##### Data

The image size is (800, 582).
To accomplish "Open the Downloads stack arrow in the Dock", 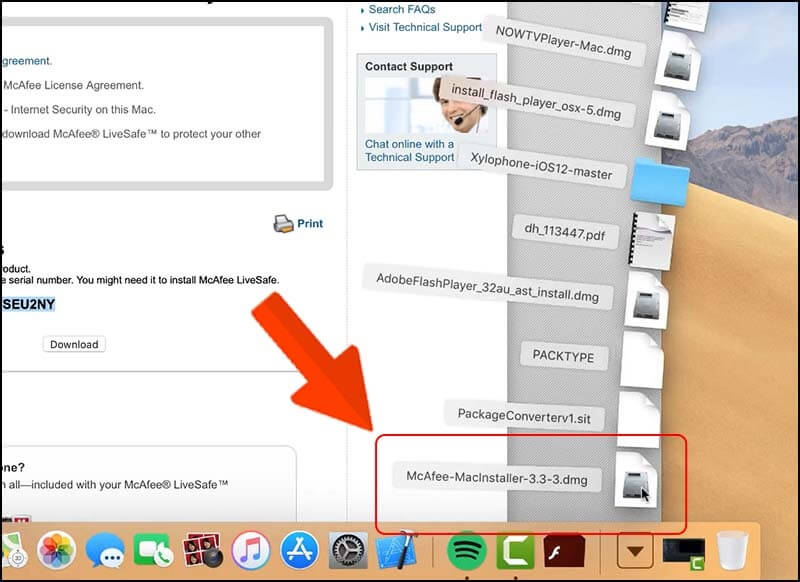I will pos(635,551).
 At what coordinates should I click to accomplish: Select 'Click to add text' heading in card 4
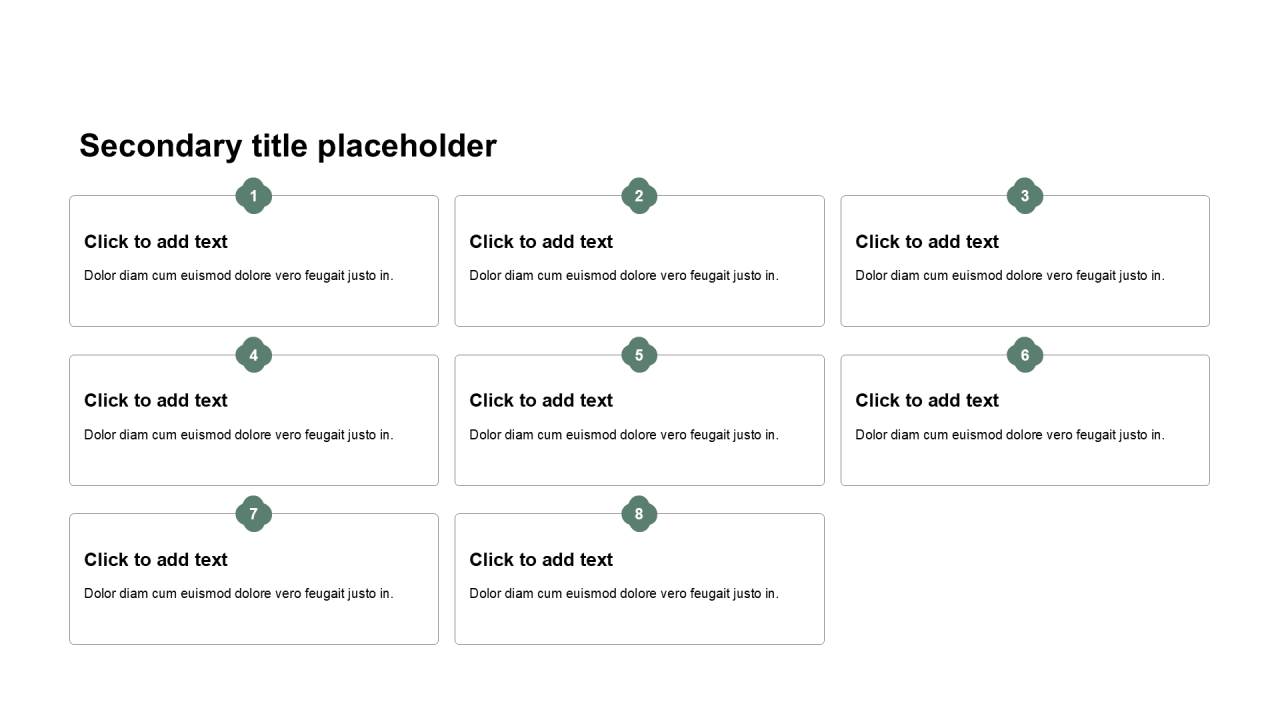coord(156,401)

##########
##### Data

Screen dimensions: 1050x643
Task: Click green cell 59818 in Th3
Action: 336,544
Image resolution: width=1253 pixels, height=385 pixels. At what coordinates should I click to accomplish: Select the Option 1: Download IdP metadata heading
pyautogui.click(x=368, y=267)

##########
##### Data

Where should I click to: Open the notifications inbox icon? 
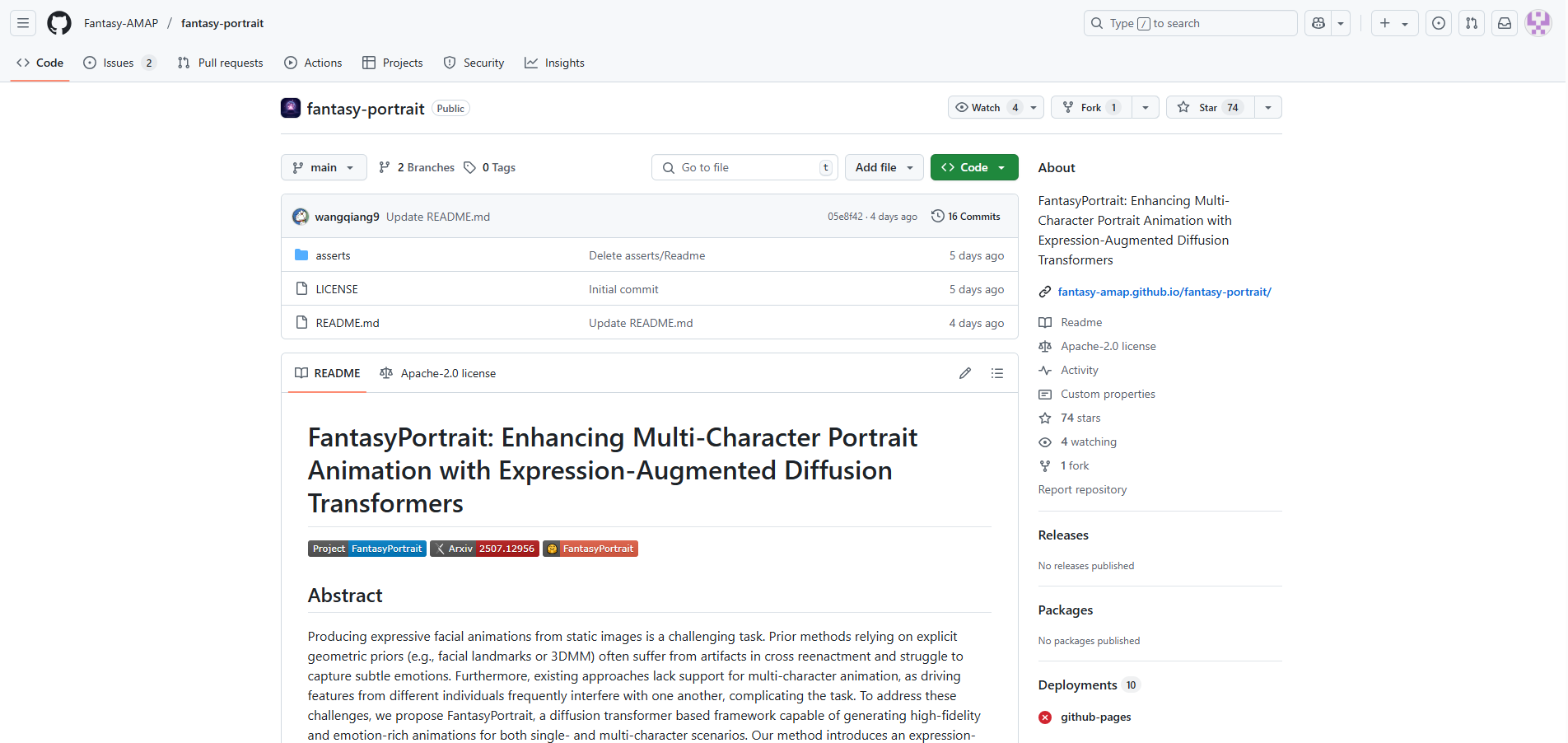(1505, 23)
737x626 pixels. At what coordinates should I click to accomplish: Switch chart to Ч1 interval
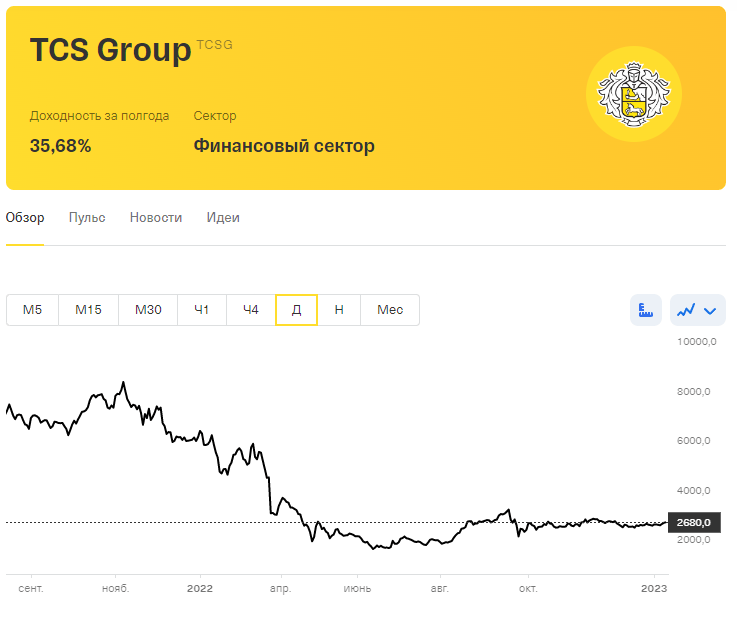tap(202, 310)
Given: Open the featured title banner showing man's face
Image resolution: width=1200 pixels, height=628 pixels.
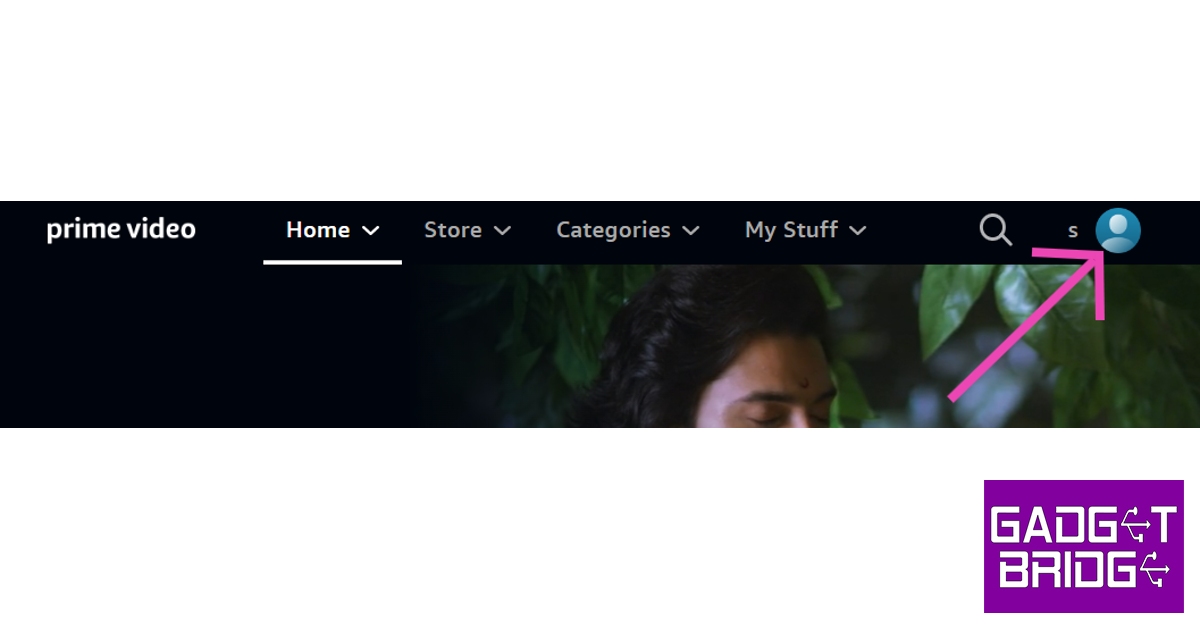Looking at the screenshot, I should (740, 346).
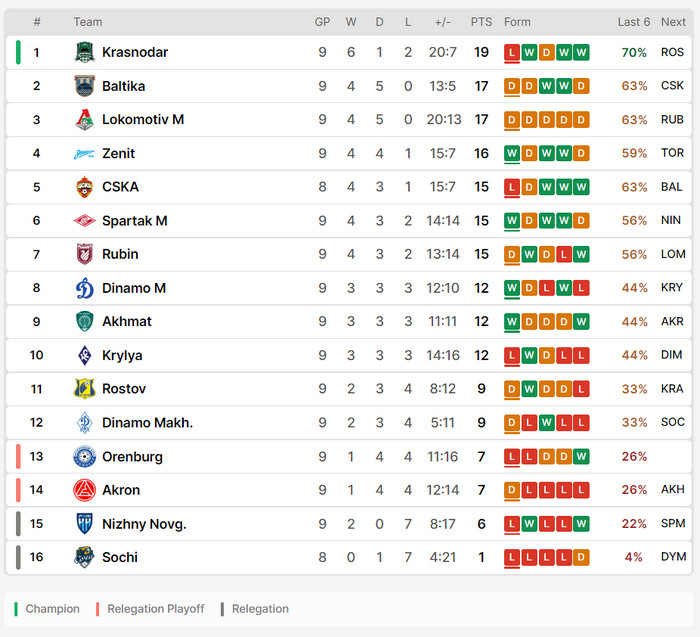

##########

_What the task asks_:
Please copy out from the data above, without any picture, exactly the lines running from the one that holds "Where should I" through the one that holds "Given: Open the", and nothing beyond them.

_Task solution_:
Where should I click to: Open the notifications inbox icon? 
(1505, 23)
737x626 pixels. At what coordinates should I click to accomplish: Switch chart to Ч1 interval
tap(202, 310)
Given: Open the featured title banner showing man's face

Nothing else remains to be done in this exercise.